A finale that isn't a finale
I started this investigation thinking I'd find a clear answer. That I could say: this way is right, and that way is wrong. But the deeper I dug, the more I realized: there are no right answers here. There are only the best possible trade-offs.
CRISPR technology is neither good nor evil. It is a tool. An incredibly powerful tool that we acquired before we learned the wisdom needed to use it. It's like handing a child a box of matches. Matches can provide warmth, cook food, save a life on a cold night. Or they can burn the house down to the ground.
We stand on the threshold of an era where, for the first time in history, we can direct our own evolution. It is dizzying. And it is terrifying. Because every decision we make will have consequences we won't see today or tomorrow, but generations from now.

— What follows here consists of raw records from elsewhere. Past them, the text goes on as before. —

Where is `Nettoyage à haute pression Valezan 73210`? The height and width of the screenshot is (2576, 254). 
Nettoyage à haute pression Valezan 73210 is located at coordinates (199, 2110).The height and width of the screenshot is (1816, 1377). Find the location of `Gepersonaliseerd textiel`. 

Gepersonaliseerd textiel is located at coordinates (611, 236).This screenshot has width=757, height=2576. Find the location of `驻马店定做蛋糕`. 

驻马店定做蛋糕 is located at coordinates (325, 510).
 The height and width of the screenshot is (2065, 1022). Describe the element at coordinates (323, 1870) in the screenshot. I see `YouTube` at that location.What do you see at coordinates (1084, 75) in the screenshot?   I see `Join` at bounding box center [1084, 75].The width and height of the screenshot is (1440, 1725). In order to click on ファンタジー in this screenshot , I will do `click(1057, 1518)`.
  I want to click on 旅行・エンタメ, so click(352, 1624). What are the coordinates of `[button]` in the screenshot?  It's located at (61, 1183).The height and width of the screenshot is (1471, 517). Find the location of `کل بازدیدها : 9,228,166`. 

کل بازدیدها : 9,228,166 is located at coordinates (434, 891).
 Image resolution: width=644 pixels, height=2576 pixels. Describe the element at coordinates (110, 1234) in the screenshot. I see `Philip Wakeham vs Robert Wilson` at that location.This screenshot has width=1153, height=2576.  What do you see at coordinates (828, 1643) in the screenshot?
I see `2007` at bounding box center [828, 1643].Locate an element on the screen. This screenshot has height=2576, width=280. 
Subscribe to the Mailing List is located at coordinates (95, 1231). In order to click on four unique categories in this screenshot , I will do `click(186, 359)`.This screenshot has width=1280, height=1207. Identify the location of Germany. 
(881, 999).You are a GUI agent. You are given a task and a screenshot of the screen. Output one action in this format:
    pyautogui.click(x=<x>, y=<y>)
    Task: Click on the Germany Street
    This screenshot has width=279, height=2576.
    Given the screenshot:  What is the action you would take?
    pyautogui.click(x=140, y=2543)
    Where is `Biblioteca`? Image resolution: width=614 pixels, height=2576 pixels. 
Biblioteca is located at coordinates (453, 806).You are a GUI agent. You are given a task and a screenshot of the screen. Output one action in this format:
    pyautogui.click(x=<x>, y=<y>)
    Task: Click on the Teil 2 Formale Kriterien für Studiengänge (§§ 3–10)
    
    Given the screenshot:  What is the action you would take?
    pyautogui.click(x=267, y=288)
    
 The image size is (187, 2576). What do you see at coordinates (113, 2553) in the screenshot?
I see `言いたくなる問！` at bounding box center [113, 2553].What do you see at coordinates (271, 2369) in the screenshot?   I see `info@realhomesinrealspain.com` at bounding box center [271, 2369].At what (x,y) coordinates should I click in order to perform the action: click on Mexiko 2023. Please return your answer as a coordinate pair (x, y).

He Jiankui opened Pandora's box. And now we can't pretend it doesn't exist. We can only decide how to live with it. Carefully. Thoughtfully. Remembering that every edited gene isn't just a line of code. It is a part of the story we are writing for all of humanity.
And this story is only just beginning. Your brain might tell you that all complex problems must have simple solutions. But in the case of gene editing, that is an illusion. There are no simple solutions here. There is only a conscious choice between imperfect options.
And that, perhaps, is the only thing we can be certain of.